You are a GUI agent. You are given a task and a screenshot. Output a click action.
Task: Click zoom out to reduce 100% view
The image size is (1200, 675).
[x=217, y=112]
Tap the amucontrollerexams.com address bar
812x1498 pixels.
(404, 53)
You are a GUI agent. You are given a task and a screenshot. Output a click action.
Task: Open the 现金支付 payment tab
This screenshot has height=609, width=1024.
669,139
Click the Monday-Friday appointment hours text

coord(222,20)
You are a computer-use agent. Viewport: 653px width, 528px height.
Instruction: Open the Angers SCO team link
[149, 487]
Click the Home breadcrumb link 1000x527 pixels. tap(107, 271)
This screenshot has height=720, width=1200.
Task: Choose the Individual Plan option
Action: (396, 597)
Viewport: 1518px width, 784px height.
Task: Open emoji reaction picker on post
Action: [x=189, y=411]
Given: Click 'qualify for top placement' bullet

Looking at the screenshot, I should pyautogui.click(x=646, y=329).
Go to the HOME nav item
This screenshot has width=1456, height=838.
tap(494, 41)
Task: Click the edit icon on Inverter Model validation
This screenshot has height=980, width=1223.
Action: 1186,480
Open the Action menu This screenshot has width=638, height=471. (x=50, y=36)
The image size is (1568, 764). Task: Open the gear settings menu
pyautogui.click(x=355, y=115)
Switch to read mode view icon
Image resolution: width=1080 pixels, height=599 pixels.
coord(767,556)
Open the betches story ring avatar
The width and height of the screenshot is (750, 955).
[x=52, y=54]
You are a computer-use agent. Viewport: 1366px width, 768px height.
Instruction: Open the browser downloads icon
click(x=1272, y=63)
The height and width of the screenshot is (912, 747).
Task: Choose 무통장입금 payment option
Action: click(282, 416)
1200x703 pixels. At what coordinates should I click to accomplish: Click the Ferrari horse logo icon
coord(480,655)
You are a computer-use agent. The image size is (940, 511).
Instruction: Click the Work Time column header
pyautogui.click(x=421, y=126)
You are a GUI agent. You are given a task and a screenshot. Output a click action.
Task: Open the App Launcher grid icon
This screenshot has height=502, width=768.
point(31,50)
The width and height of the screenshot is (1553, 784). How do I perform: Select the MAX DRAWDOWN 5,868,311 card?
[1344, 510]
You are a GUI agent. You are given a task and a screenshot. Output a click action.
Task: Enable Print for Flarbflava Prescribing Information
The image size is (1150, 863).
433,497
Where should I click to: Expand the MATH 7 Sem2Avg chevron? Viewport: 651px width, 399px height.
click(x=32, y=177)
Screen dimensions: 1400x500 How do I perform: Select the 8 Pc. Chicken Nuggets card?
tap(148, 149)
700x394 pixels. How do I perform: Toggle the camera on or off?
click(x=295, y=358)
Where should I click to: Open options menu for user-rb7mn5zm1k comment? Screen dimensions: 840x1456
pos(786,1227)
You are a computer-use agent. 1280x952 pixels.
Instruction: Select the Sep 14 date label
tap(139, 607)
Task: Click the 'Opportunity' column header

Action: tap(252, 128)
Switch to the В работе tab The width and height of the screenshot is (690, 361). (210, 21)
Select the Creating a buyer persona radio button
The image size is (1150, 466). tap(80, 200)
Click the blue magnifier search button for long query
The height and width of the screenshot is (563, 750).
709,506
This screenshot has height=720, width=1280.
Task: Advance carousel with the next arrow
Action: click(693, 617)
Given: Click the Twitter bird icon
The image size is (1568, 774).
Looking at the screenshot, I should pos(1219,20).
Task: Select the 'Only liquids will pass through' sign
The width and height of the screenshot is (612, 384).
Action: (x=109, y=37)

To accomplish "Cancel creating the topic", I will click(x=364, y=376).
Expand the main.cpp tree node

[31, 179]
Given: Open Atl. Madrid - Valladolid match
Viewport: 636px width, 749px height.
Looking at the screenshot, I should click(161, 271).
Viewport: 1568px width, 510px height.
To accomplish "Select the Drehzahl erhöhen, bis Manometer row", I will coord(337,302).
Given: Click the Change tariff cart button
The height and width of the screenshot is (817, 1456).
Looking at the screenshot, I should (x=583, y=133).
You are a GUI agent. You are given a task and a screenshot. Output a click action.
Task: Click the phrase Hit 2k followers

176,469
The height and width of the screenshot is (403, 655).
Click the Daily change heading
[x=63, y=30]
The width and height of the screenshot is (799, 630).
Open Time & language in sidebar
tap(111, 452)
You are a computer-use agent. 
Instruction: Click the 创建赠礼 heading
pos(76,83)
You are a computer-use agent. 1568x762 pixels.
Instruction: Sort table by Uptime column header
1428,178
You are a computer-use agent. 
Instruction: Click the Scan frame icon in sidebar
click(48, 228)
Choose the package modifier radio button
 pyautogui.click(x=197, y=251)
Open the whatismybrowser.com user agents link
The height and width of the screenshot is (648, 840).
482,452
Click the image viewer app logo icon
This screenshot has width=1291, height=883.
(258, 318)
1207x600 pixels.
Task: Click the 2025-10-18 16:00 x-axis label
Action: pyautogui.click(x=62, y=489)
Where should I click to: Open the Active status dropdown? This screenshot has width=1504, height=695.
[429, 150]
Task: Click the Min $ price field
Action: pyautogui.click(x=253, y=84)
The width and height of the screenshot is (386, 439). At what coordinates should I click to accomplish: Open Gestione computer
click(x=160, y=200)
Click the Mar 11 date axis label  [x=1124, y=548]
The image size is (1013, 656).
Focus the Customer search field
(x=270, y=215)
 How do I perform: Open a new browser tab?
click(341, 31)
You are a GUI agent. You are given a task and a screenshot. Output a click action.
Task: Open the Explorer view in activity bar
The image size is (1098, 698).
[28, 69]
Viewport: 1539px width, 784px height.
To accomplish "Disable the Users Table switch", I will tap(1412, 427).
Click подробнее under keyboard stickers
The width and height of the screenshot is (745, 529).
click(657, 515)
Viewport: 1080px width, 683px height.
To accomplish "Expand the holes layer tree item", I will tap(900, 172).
──────────
Your goal:
Tally the lines above containing "item". Number only.

Answer box:
2